負けない技術』(桜井章一 講談社+α新書)

 「伝説の雀鬼」が著すこの本に何を求めるか。「技術」がわかると手にする者は多いかもしれないが、桜井には通用しない。以前読んだ著書でわかっている。ここで肝心なのは「勝つ」ではなく「負けない」という精神のあり方だ。それは「強さ」に通じ、「生きる」に通じていく。小手先の技術は一片も書かれていない。


 世の中で常識になりつつあることへの警告に頷いた。「褒める」「得意なことを伸ばす」…仕事や教育の場では、それらが大きな風潮である。しかし、「褒めてもらおう」という人間関係の卑しさ、不得意の克服に必要な工夫・努力…それらをないがしろにしていることが、社会全体の弱さに結びついているとも言える。



『いい人生は、最期の5年で決まる(桶野興夫 SB新書)

 先月逝去された、町の要職にあった方のことを頭に浮かべた。
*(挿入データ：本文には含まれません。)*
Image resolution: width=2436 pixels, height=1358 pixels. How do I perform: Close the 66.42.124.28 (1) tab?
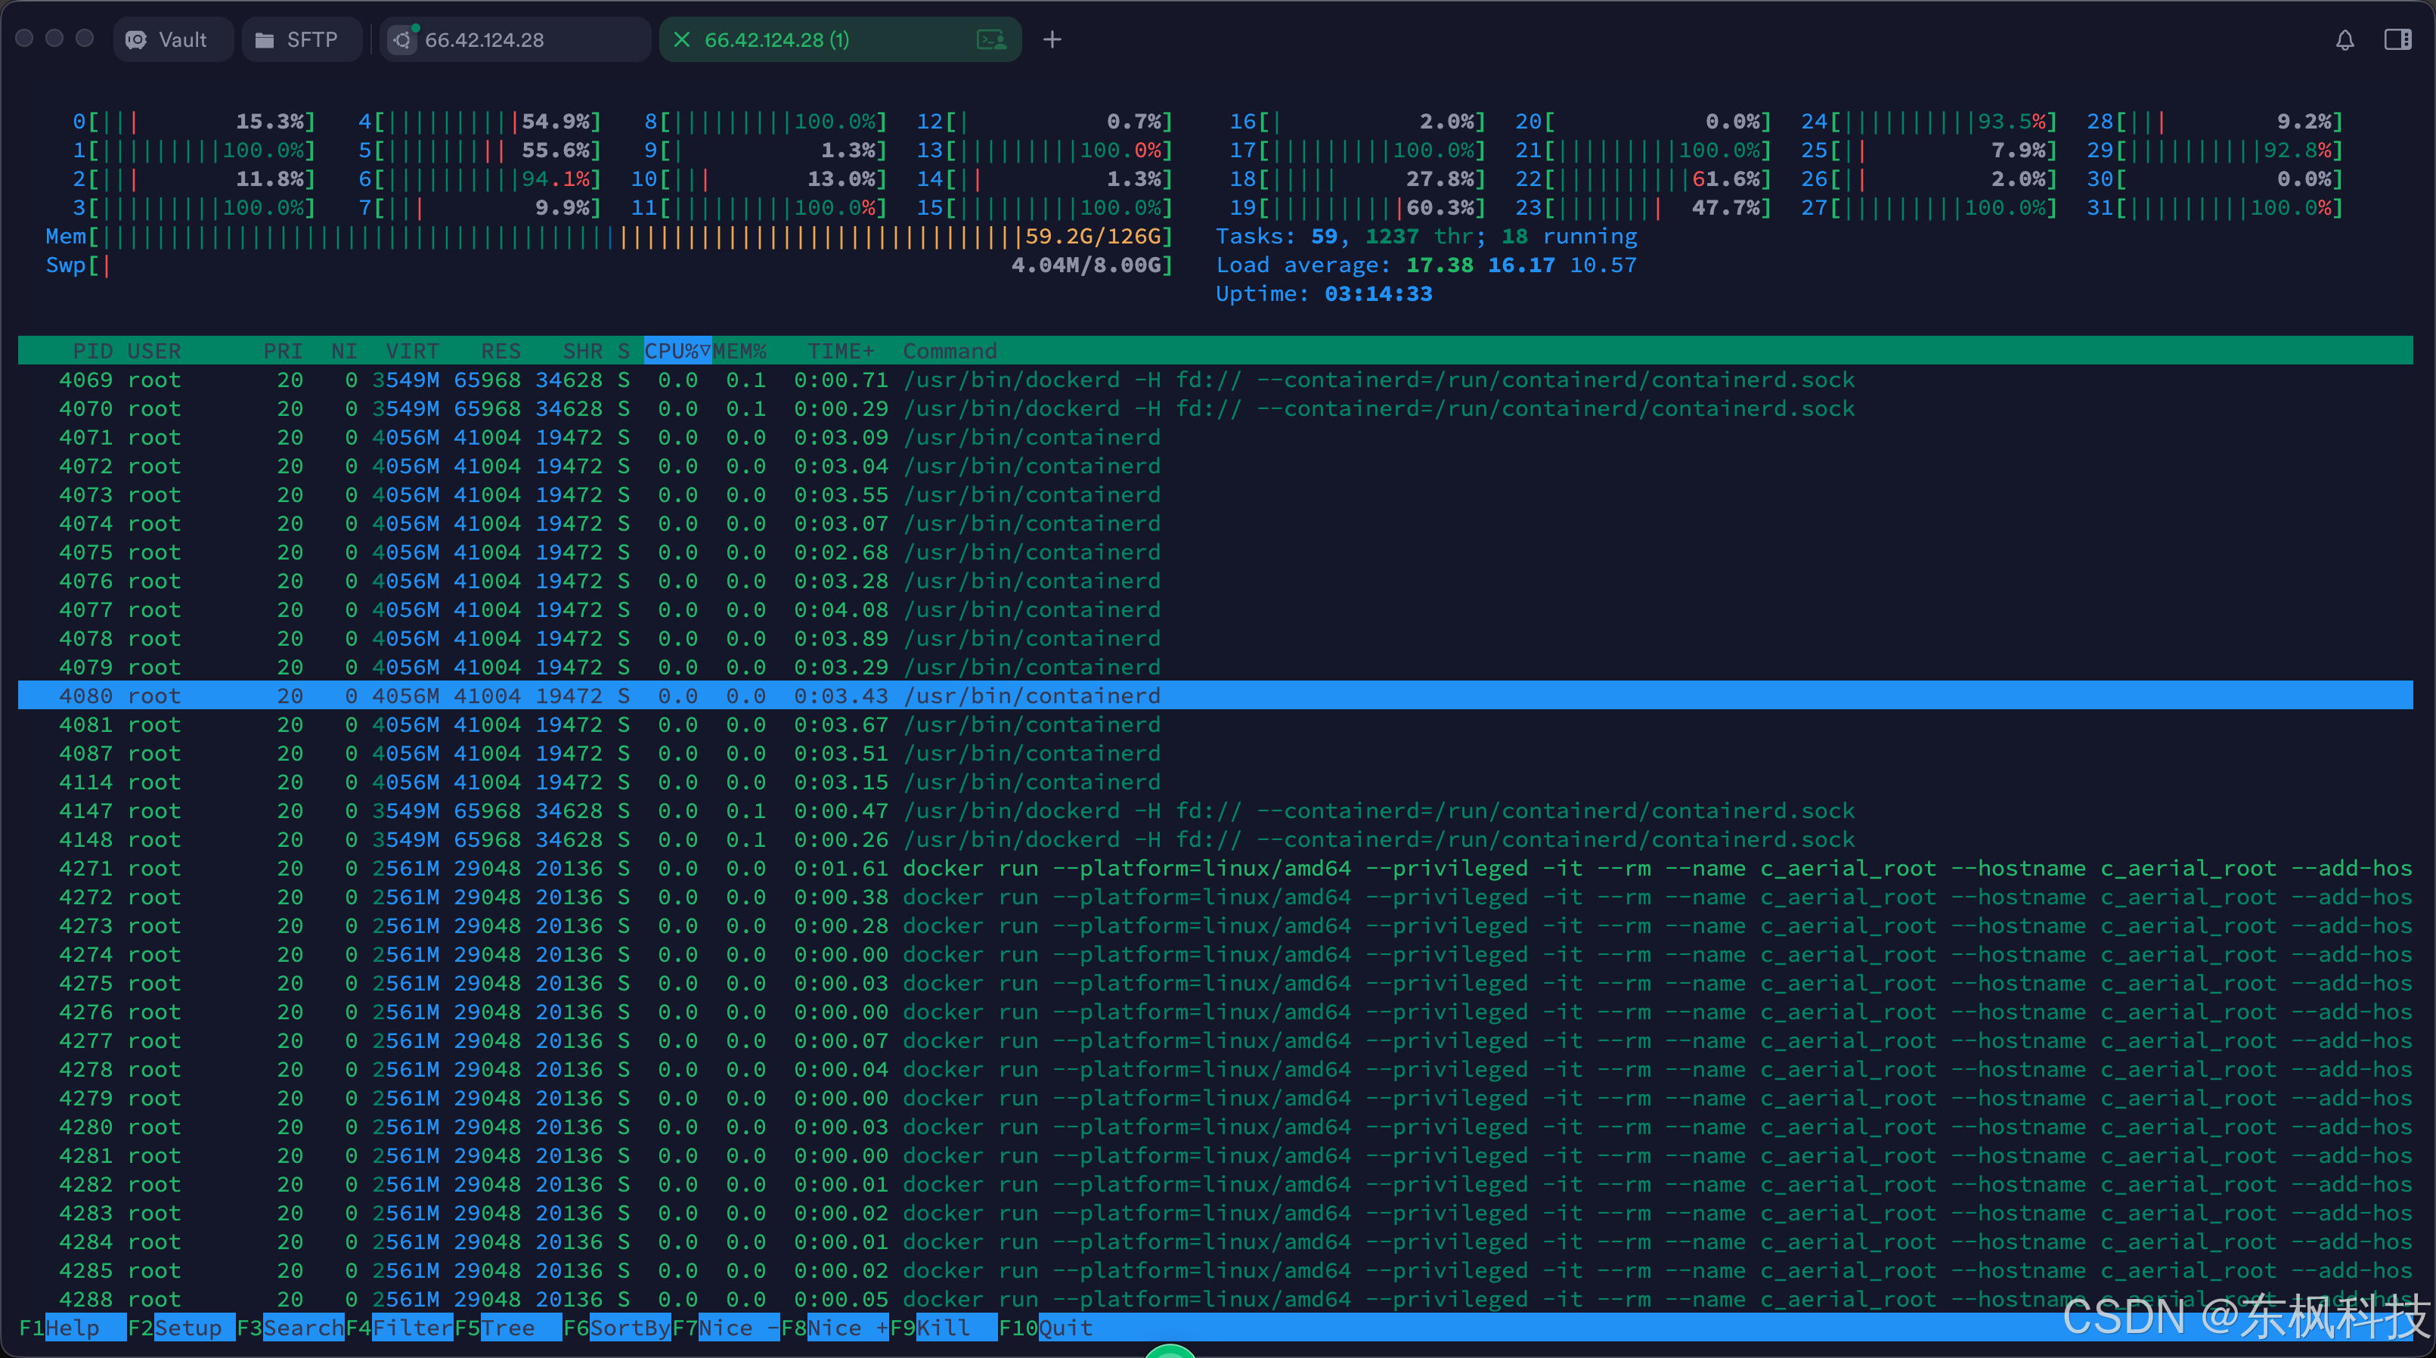tap(682, 40)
著者は2008年に「がん哲学外来」を創始した。それは、「薬や医学ではなく、言葉の力だけで患者さんと向き合う」仕事だ。対象者には当然、余命宣告をうけた患者が多いだろう。どう向き合うか…その答は、つまり「いい人生とは何か」を示している。


 結論は「私たちが人生に期待するのは誤り。むしろ人生から『期待されている』のが本当のところです」…この発想転換は、次の一節に結びつく。「世の中のほとんどのことは、余人をもって代えられます。自分にしかできないことは。おそらく一つくらいしかありません」…わからないなら「悩み、静かに待つ」とする。

 
 結構ハードルが高いと思う。通常の日常を送っていれば、その「一つ」との出会いをただぼんやりと考えるだけかもしれない。しかし、「余命」を切迫感と共に生きた人はどう考えたのか。もはやその時点ではそこまでの自らの生き方が問われ、一筋の道しか残っていなかったか。それを真っ当できた最期を称賛したい。